Work to be completed |
Copy out the records below word for word, from their first line through the line containing "Replace (456, 719)". Leave the pictures out.

=-=-=

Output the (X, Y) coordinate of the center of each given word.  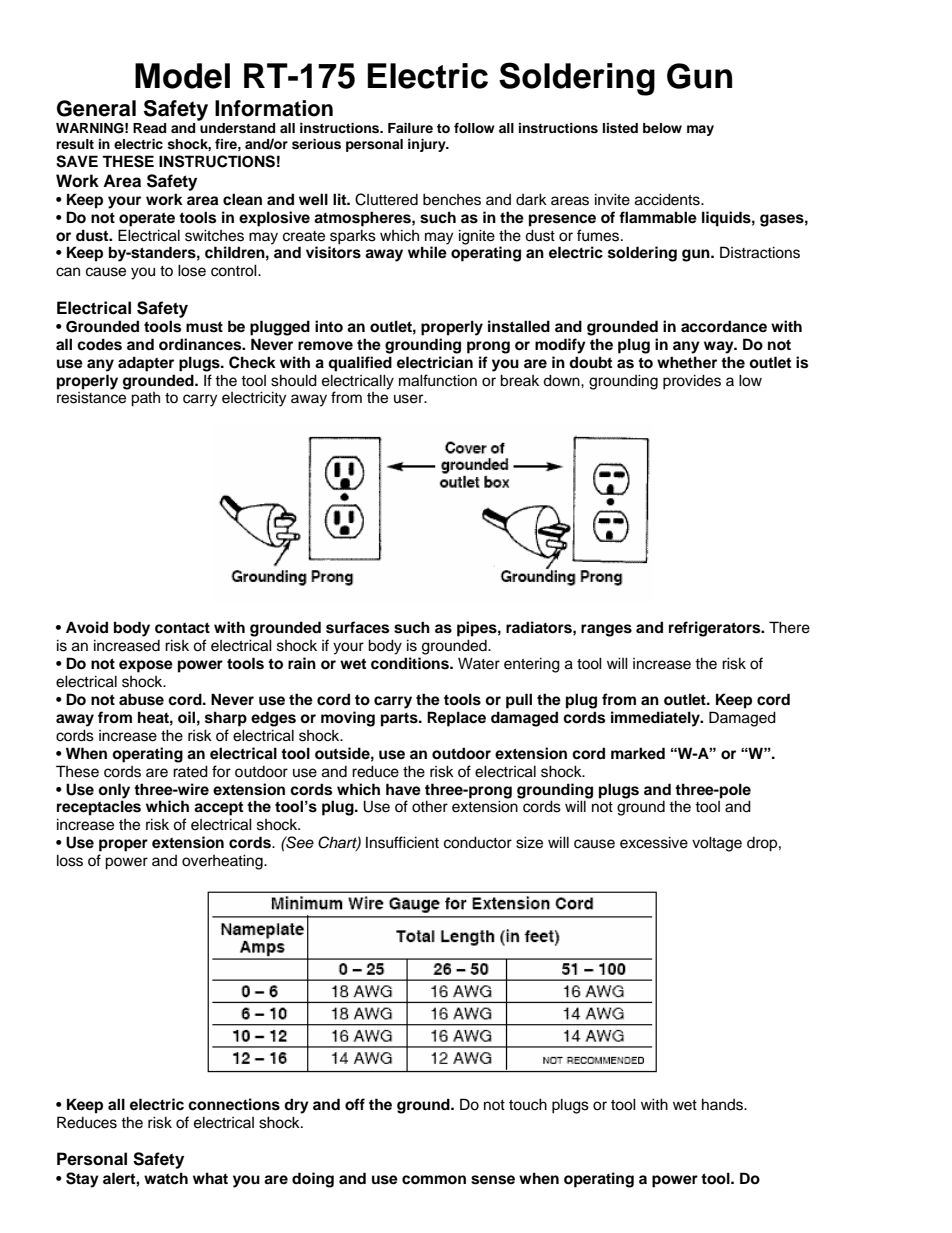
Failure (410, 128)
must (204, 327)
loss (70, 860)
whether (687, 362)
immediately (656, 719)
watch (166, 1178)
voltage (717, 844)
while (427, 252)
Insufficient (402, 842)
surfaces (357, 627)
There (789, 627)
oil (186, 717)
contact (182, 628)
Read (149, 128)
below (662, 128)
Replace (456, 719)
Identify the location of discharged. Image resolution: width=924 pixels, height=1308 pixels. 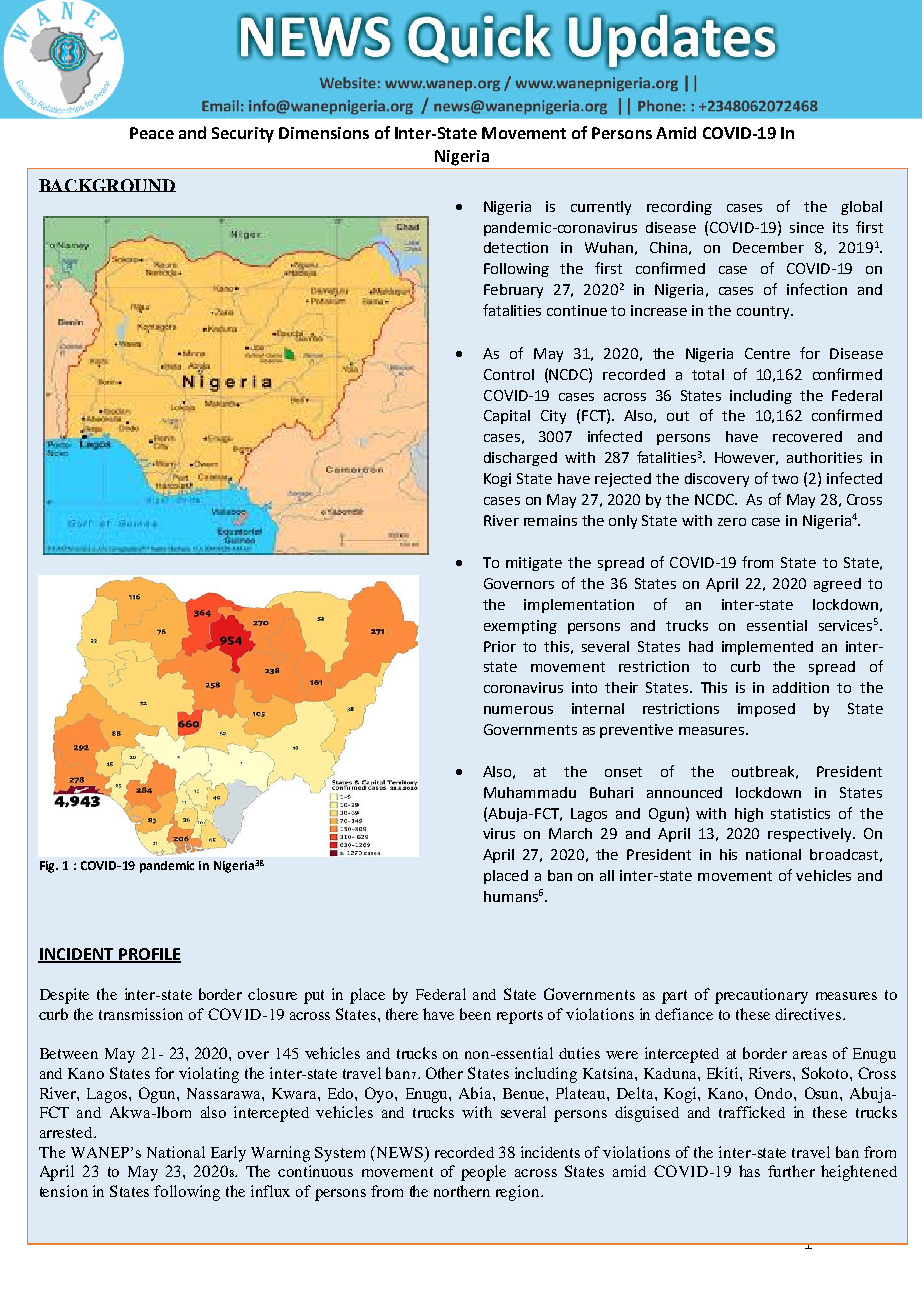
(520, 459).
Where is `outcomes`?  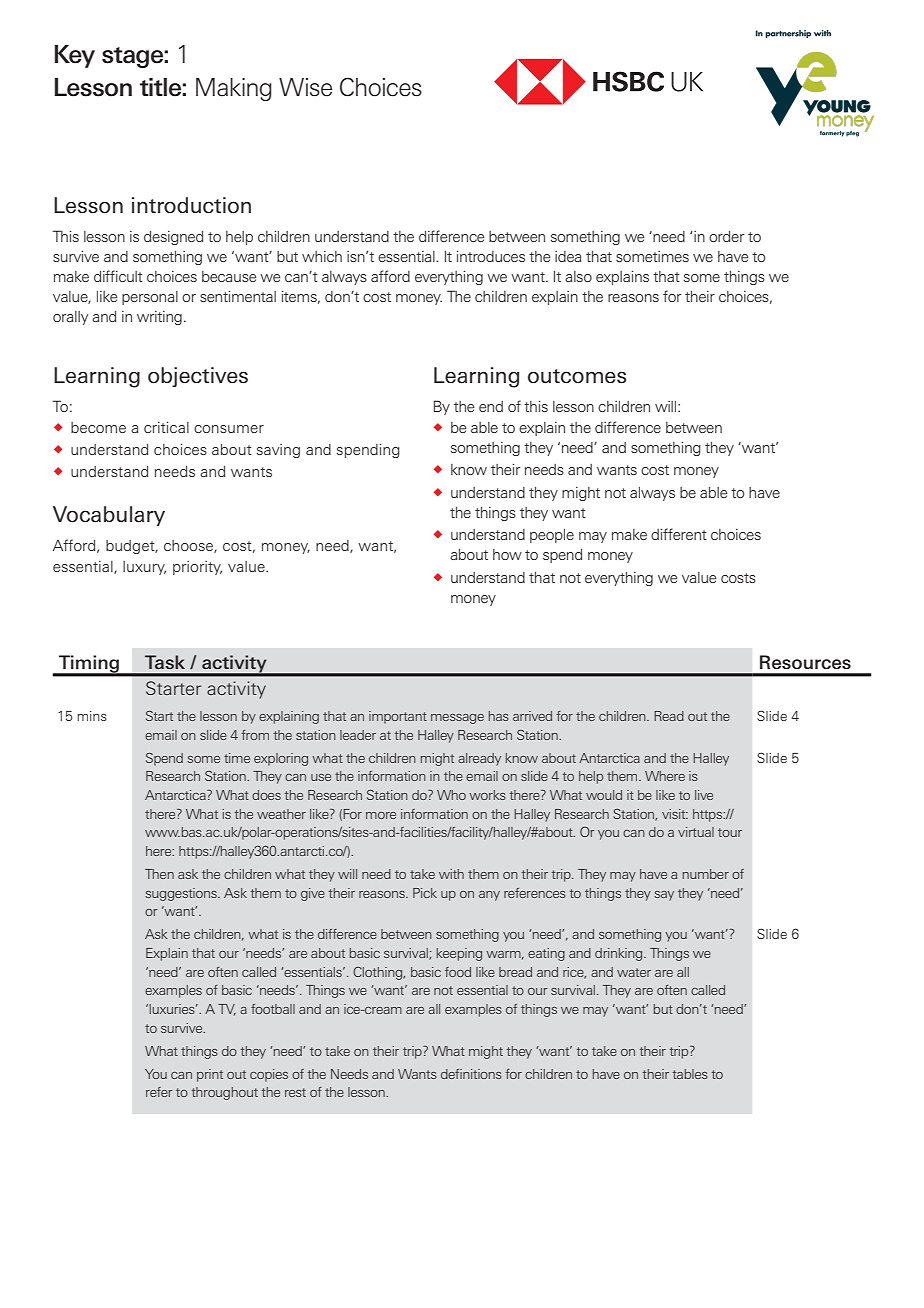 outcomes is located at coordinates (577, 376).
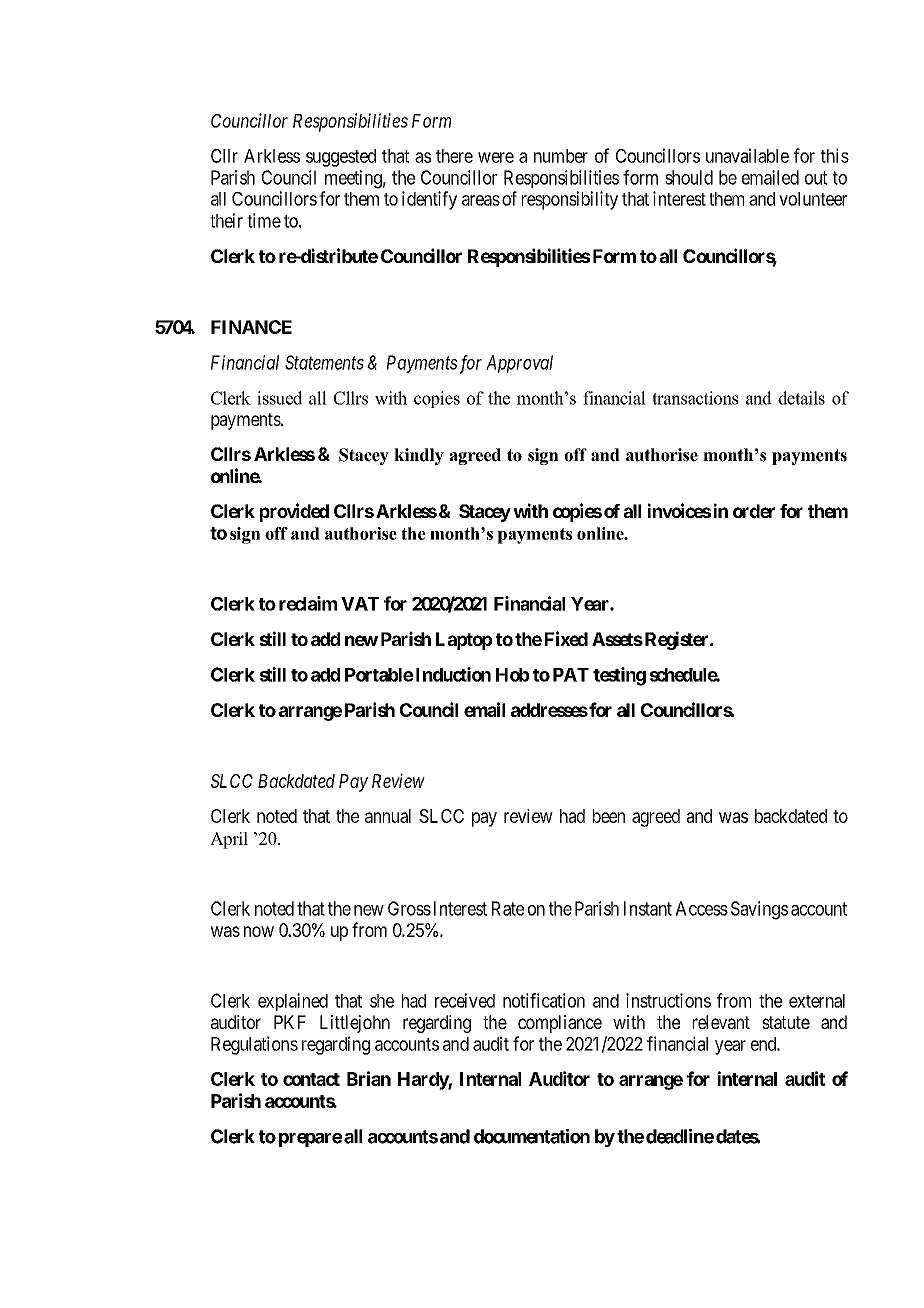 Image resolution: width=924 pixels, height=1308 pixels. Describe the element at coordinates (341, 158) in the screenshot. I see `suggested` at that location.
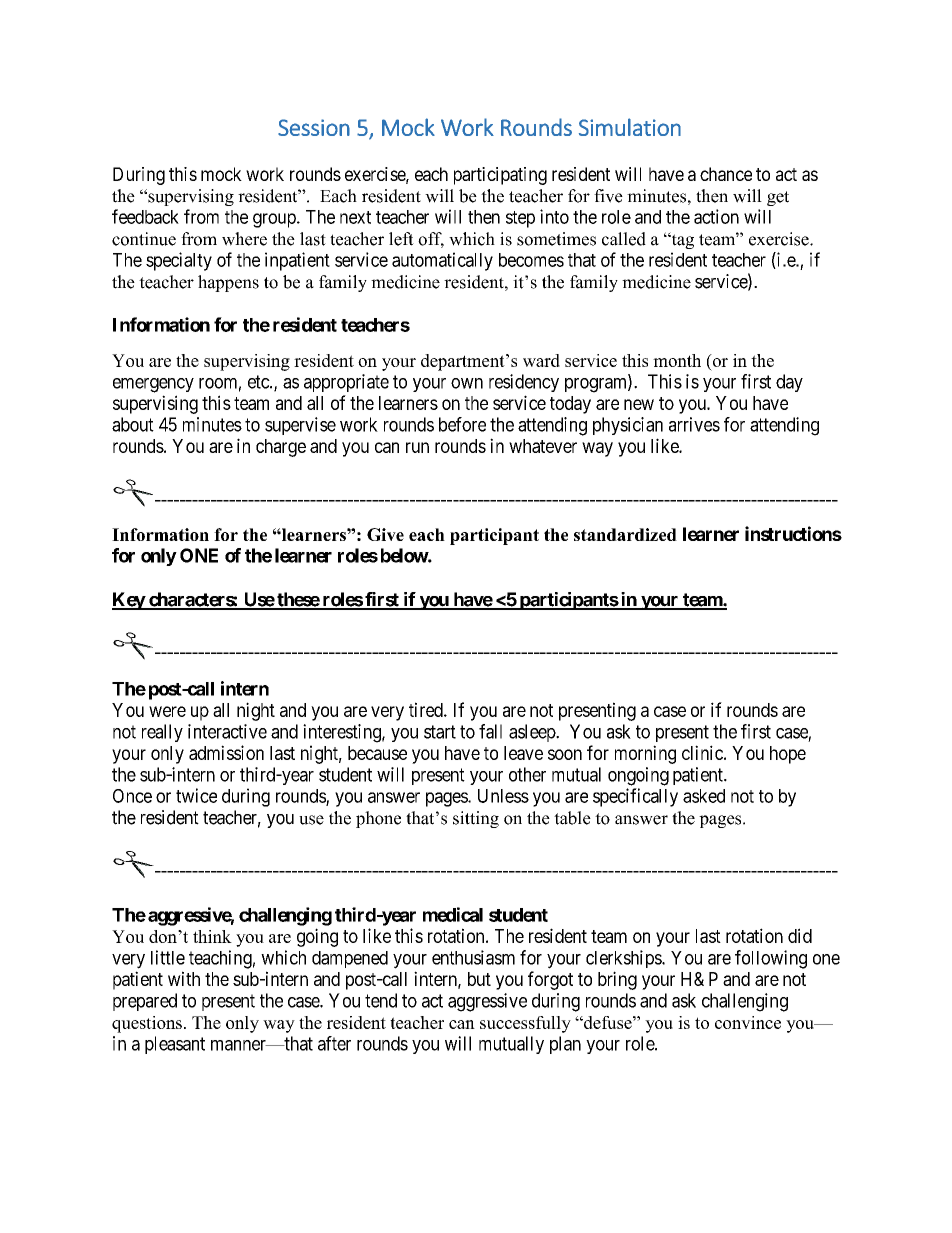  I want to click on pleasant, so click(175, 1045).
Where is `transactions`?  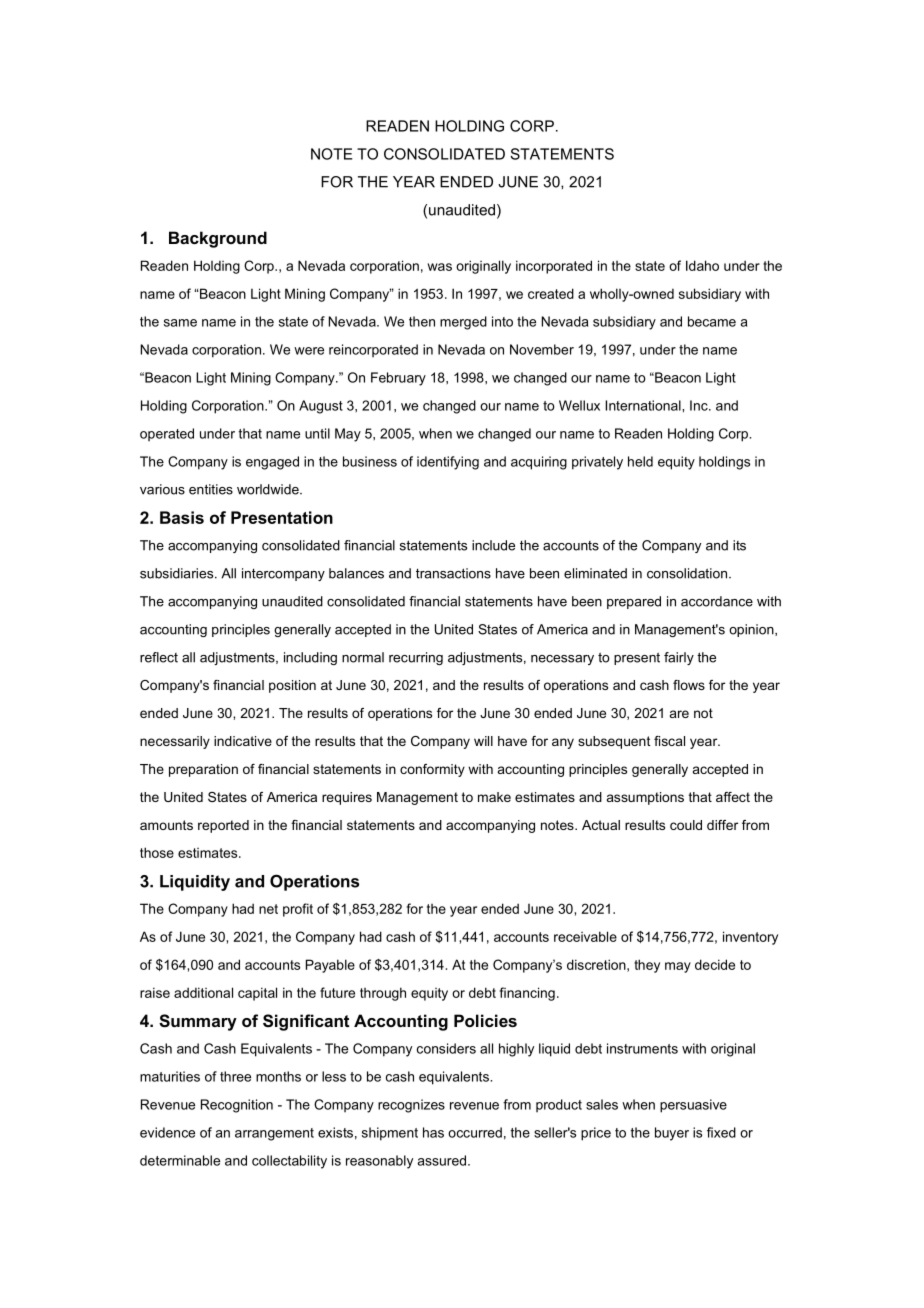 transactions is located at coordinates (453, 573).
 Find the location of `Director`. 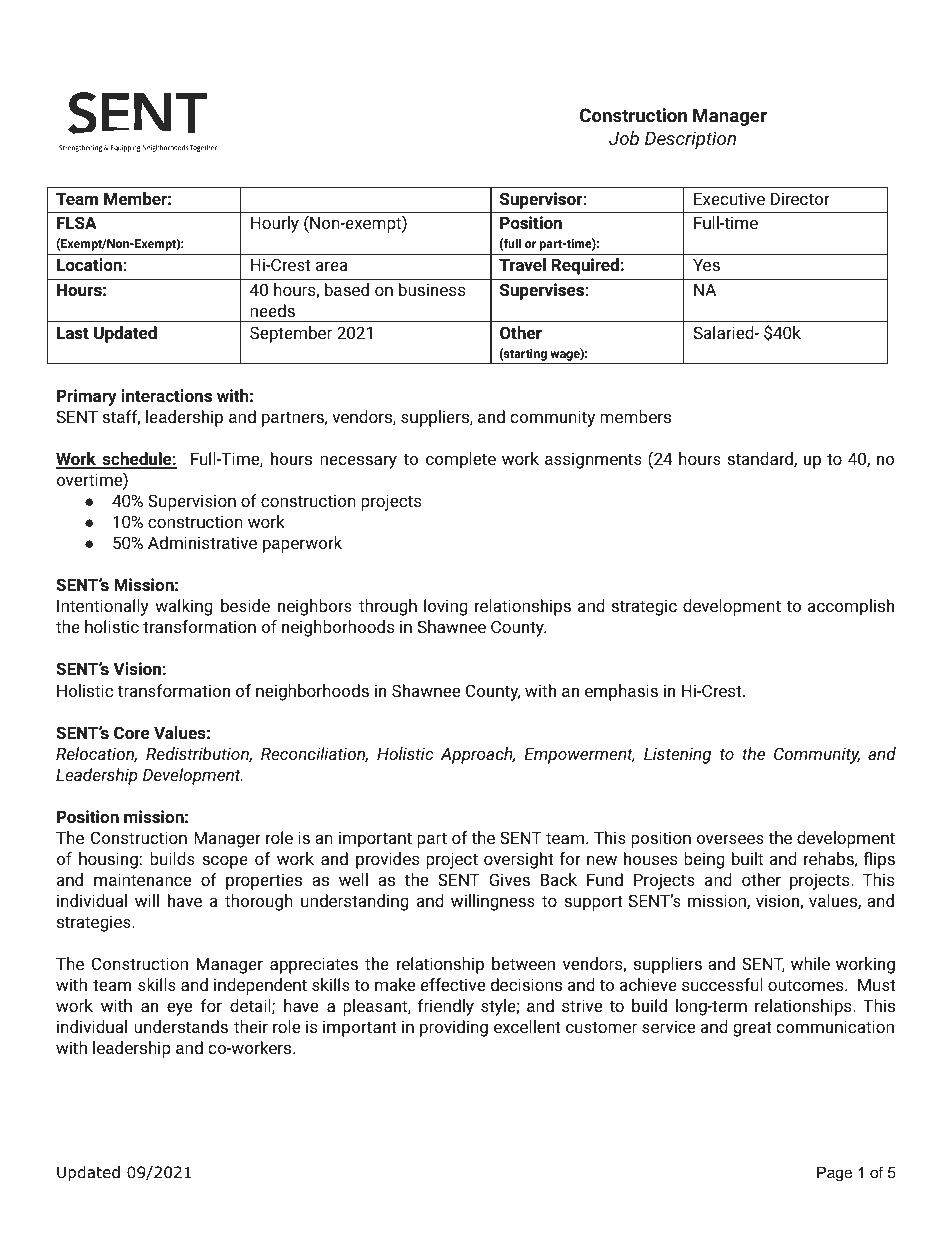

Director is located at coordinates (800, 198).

=-=-=

Expected answer |
Output the (X, Y) coordinate of the center of each given word.  
Failure (410, 128)
must (204, 327)
loss (70, 860)
whether (687, 362)
immediately (656, 719)
watch (166, 1178)
voltage (717, 844)
while (427, 252)
Insufficient (402, 842)
surfaces (357, 627)
There (789, 627)
oil (186, 717)
contact (182, 628)
Read (149, 128)
below (662, 128)
Replace (456, 719)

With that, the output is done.